Sydney: A lockdown in Australia’s largest city was extended through September and tougher measures to curb the coronavirus’s delta variant were imposed Friday, including a curfew and a mask mandate outdoors.
New South Wales state, which includes Sydney, reported 642 locally acquired infections in the latest 24-hour period, the fourth consecutive day of tallies exceeding 600.
Sydney has been locked down since late June after the more contagious delta variant was detected in a limousine driver who became infected while transporting a U.S. cargo aircrew from Sydney Airport.
Since then, 65 people have died from COVID-19 in New South Wales, included four overnight.
The Sydney lockdown was to end on Aug. 28, but the state government announced it will continue until Sept. 30.
The entire state has been in lockdown since last week because the virus had spread from the city.
A curfew will apply from 9 pm to 5 pm from Monday in the worst-affected Sydney suburbs. Wearing masks will be compulsory across the state outside homes. Previously, masks weren’t compulsory in all circumstances outdoors.
Elsewhere in the Asia-Pacific region: New Zealand’s first virus outbreak in six months has spread from the largest city of Auckland to the capital, Wellington.
Health authorities said Friday that three people in Wellington who recently visited Auckland had tested positive. They said the outbreak had grown to 31 cases.

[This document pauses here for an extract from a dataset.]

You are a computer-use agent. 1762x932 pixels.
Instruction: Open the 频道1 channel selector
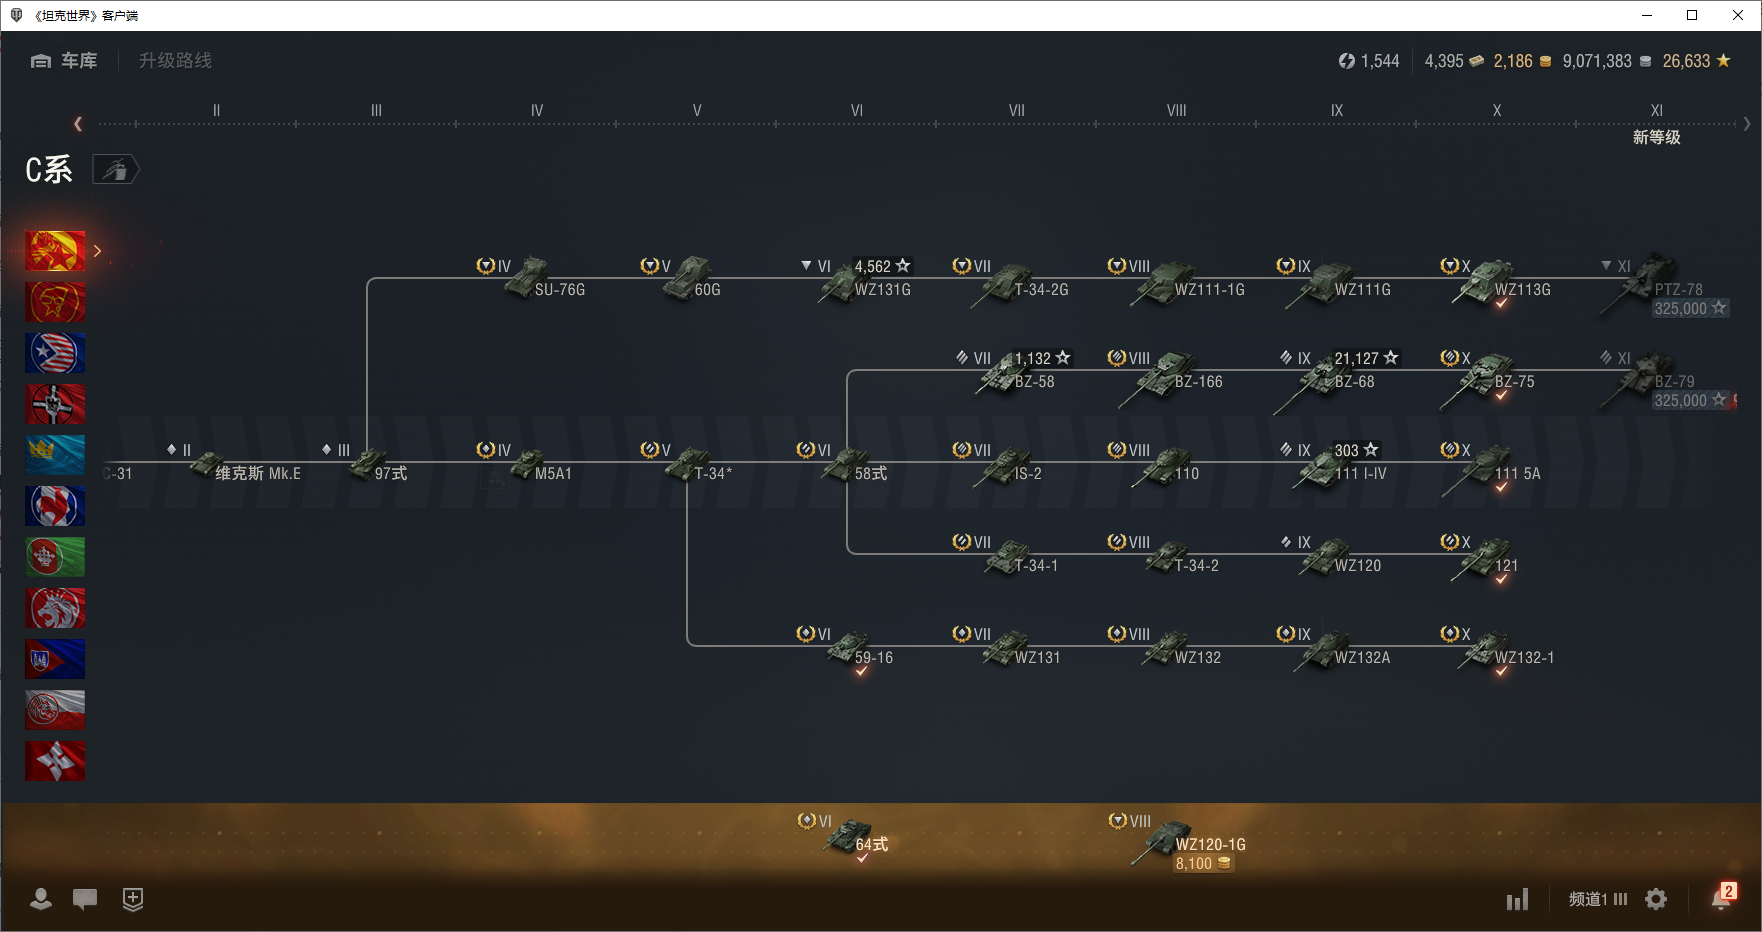[x=1597, y=899]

The government also expanded the lockdown that had been put in place Tuesday after the first community case was found in Auckland. All of New Zealand will remain in lockdown until at least next Tuesday. Previously it had been a three-day lockdown for the nation and a seven-day lockdown only for certain areas.
Genome testing has linked the outbreak to an infected traveler who returned from Sydney earlier this month and was quarantined, although health authorities don’t yet know how the virus escaped quarantine. New Zealand is continuing to pursue an elimination strategy aimed at wiping out the virus entirely.